I hadn't played the clarinet for years but agreed to perform with two of my daughters. The youngest is a middle-school violinist. I reasoned that she could use the experience, that performing is motivational, that it would be fun to practice together and that if we worked hard we might have something to offer.
After the obligatory protests, Amy agreed to try to learn the violin part. Experienced Michelle was willing to accompany on the piano, and I found myself trying to transpose a clarinet part out of four-part choir music and accompaniment. The problem is that the clarinet's natural key is B flat but the violin and piano are in concert key. To further explain, when the piano plays an A the clarinet has to play a B to match the tone. The clarinet also has to add two sharps to the key signature as well as put the music in the treble clef if trying to read from the bass clef of the accompaniment.What this all means is that a clarinet player such as I, who is not confident, has to transcribe the original music for violins and piano and vocalists onto manuscript. It is a bit like taking something written in a foreign language and rewriting it into a new dialect.

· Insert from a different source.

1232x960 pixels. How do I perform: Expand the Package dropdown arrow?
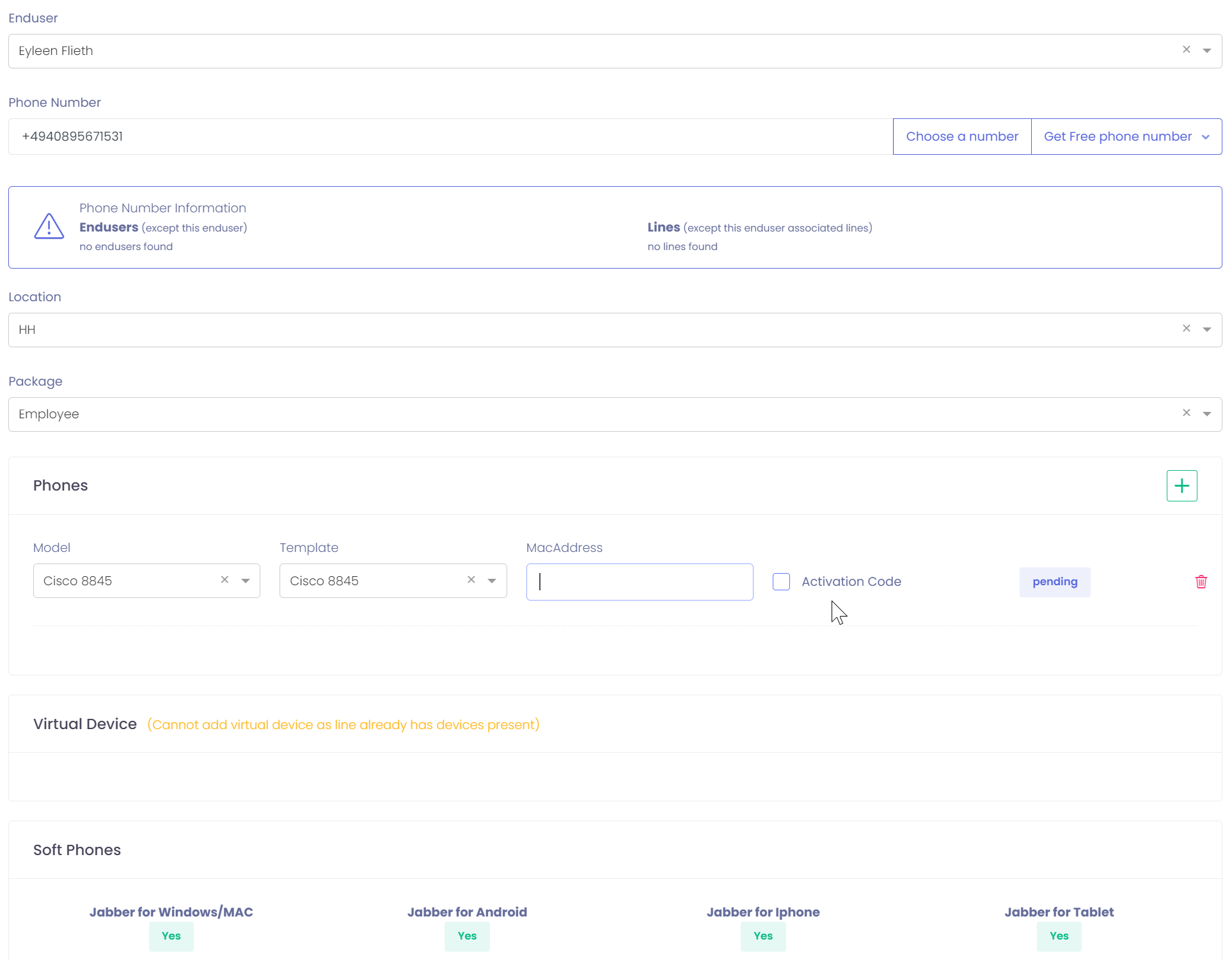(x=1207, y=414)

Clarinets make their sound or noise because a thin reed on the mouthpiece vibrates when blown properly. The sound is amplified by the megaphone shape of the clarinet. To get a sound that doesn't resemble a duck call requires some training. The body parts from diaphragm to lips to jaw to tongue to cheeks need to be controlled. The most important part of blowing is the way the mouth is held, the embouchure, although clarinet players don't have it as bad as trumpet players, who vibrate their lips instead of a reed. This is an admission that trumpet players are probably better kissers than clarinet players.

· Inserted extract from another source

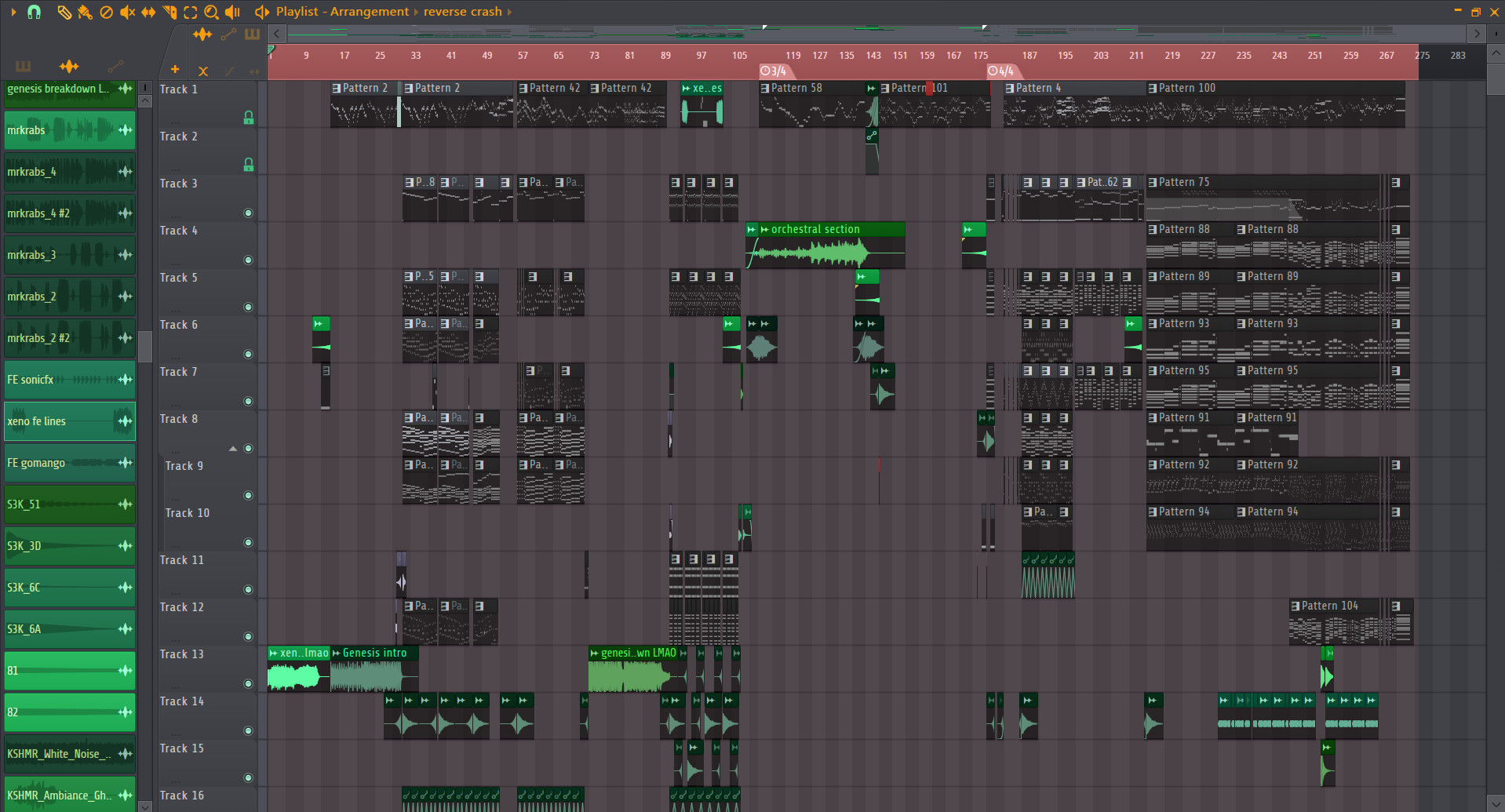Arm Track 3 with its record circle
This screenshot has width=1505, height=812.
[248, 213]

We practiced. I don't know the ratio of practice time to performance time, but it might have reached a collective 100 to one. That is what is sometimes required. It wasn't just that we had to each learn our parts; we had to do it together. We had to agree when to play loudly and when to play softly. Sometimes Amy took the lead and played above the rest of us. Sometimes it was the piano's turn to lead. Difficult passages were repeated and repeated.

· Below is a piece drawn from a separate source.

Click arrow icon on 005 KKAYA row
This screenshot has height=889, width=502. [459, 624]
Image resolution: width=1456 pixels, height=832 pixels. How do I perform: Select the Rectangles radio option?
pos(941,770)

We had to agree when to take breaths. For Amy it meant bowing the violin the right way in the right places. For me it meant breathing correctly and tongueing certain notes while slurring others. The accompanist had to feel the phrases with us. What really happens is that the individuals in the ensemble need to allow themselves to become part of a group rather than acting like individual soloists. The trio becomes a single instrument that breathes and thinks and feels and interprets as individuals share. The group becomes more than the sum of its parts.
The skill developed as a musician is quite different from what is taught in math or science or English or in other basic classes. Although my math experience is not as great as my music experience, I can't remember trying to feel the emotion of the mathematical equation and trying to reconcile my feelings and interpretation with others in an ensemble so that we could perform algebraic functions together. I don't recall practicing the same problem over and over to get it the way I wanted it. It seems that the math problem was either wrong or right. The music passage is either wrong or getting better. It seldom becomes perfect or right.
As I got the old clarinet out and practiced, I remembered the bumper sticker that finally washed off my dad's car at about the same time he retired from the Utah Symphony: "Music Is the Staff of Life." I think he's right. And even if not exactly correct, music is at least a salt that adds savor to life.
There may even be more to this. Dad liked to remind people that his music students also seemed to be the school leaders. They were the kids who became both the informal and elected leaders of the school. Perhaps it is because they learned in band and orchestra the relationship between individual excellence and group excellence.
It may be for musicians to know from hours of practice what it takes to become good enough individually that self confidence will allow participation in a group that must become one instrument as an ensemble. Perhaps it is for the student musician to begin to understand the relationship of individual and group needs. It may be the musicians of the world who understand how three individual interpretations can become one in a trio.